Cutting a sphere in half

I’m at the Banff International Research Station this week for a conference on metric geometry.   I’ve listened to several nice talks already but one that stood out for me was by Yevgeny Liokumovich on the problem of cutting a sphere in half.  (It had, of course, a more official title!)

Consider the sphere $$S^2$$ with some Riemannian metric, scaled so that the total area is 1.  Is there an upper bound to the length of a geodesic loop that divides the sphere into two disks of equal area?

It seems plausible at first that the answer might be “yes”, but in fact it is “no”.  To see the counterexample, think about balloon animals: specifically a “balloon starfish” that has three thin, cylindrical arms of length $$\ell$$ emanating from a central core.
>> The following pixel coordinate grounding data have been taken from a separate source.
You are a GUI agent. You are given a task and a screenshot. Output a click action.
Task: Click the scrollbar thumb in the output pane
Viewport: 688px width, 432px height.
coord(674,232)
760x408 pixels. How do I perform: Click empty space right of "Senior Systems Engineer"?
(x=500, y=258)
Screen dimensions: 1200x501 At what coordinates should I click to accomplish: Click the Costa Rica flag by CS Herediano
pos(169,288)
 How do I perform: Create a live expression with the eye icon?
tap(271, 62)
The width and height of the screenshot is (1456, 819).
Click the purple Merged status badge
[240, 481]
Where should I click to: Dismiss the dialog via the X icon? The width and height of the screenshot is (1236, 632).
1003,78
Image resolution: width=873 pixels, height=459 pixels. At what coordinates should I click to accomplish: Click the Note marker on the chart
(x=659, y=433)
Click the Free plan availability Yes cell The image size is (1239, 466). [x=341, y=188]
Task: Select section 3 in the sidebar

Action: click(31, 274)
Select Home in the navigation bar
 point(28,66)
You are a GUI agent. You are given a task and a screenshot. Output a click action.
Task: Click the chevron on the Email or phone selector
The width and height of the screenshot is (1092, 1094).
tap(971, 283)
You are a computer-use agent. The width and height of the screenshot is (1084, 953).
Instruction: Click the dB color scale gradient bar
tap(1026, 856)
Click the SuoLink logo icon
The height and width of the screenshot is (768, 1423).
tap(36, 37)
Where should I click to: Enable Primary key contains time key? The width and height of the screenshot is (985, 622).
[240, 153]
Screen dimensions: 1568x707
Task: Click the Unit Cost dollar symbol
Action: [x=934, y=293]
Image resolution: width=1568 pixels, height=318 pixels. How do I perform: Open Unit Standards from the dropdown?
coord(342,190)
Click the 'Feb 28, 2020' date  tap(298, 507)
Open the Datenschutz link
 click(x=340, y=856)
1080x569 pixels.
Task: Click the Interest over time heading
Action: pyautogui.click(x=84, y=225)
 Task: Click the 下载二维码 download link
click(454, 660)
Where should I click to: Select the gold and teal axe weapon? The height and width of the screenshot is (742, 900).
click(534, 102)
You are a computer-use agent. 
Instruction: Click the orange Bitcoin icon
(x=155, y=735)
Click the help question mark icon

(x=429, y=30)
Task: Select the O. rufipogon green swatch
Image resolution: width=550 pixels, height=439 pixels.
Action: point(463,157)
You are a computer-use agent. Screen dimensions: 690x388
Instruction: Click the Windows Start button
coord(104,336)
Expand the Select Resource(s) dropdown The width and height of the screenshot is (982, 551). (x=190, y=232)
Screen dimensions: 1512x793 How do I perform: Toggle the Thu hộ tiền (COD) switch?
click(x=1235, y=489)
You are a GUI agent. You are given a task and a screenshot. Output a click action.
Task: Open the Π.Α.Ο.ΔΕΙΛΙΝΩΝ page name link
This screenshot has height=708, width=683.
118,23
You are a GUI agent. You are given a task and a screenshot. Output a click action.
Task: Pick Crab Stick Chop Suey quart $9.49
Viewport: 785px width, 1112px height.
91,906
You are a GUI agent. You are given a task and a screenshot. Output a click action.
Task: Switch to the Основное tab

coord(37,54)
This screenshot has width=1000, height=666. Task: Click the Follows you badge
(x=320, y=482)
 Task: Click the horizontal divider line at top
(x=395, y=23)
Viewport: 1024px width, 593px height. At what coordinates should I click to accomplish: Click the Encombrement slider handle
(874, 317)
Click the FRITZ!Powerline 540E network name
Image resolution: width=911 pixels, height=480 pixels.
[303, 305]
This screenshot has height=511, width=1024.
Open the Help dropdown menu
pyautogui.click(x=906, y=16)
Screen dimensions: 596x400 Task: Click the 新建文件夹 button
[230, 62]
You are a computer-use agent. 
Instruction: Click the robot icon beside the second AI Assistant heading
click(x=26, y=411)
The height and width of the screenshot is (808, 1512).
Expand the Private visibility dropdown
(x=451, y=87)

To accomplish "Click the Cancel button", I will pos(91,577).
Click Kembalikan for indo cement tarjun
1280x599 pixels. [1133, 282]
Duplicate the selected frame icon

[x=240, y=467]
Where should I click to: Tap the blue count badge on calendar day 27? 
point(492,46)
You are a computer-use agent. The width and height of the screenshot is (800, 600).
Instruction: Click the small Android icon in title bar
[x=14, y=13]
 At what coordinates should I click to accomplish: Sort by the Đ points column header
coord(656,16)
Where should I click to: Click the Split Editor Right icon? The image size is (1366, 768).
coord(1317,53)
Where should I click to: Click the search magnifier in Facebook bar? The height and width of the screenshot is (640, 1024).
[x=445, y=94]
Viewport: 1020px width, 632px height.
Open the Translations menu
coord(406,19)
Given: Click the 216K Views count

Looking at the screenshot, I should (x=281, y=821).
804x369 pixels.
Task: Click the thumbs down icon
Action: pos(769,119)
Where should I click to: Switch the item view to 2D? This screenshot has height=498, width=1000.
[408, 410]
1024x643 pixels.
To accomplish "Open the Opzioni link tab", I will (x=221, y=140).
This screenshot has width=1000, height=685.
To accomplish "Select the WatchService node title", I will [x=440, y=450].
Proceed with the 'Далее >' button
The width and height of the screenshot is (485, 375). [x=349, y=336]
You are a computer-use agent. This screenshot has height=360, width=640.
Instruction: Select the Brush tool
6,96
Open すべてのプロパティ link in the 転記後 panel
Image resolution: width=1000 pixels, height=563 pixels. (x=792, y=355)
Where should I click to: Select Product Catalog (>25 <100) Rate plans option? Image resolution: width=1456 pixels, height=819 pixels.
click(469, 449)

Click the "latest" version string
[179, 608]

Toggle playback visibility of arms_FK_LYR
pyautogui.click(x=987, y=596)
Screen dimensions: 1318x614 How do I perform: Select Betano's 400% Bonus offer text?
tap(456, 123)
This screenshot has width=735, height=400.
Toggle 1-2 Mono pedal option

Such a “starfish” can be constructed with area 1 and arbitrarily large $$\ell$$, and the length of the shortest geodesic loop that cuts it in half is of order $$\ell$$.

The main point of the talk was to obtain a more delicate bound for the equal-division problem which involves both the area and the diameter of the given metric.  But in the course of the proof there is a very pretty lemma that I had not seen before (but which apparently goes back to Gromov’s Filling Riemannian Manifolds).

Theorem Given any Riemannian metric on the 2-sphere $$X$$, with area $$A$$ and diameter $$d$$, and any $$\epsilon>0$$, there exists a simple closed curve of length at most $$2d+\epsilon$$ that divides the sphere into two disks both of which have area at least $${\frac13}A-\epsilon$$.

The proof goes by contradiction.  Suppose not.  Triangulate $$X$$ with geodesic simplices of side $$<\epsilon$$.  Fix a base-point $$p\in X$$.  Now consider a 2-simplex $$s$$ of the triangulation.  Build three arcs, each of length $$\le d$$, from the vertices of $$s$$ to $$p$$. The three loops, each formed by two of these arcs together with an edge of $$s$$, have length $$<2d+\epsilon$$; so, by assumption, each bounds a disk of area $$\le {\frac13}A-\epsilon$$.  The union of these three disks and the simplex $$s$$ has area less than $$A$$ so it misses a point, and thus lies in a contractible subset of $$X$$.  Thus we can find a map from the cone on $$s$$ to $$X$$ that fixes $$s$$ and maps the vertex of the cone to $$p$$.  Do this construction inductively over the simplices of $$X$$ to obtain a map from the cone $$cX \cong B^3$$ to $$X\cong S^2$$ which is the identity on the boundary, i.e. a retraction. This contradicts the Brouwer fixed-point theorem.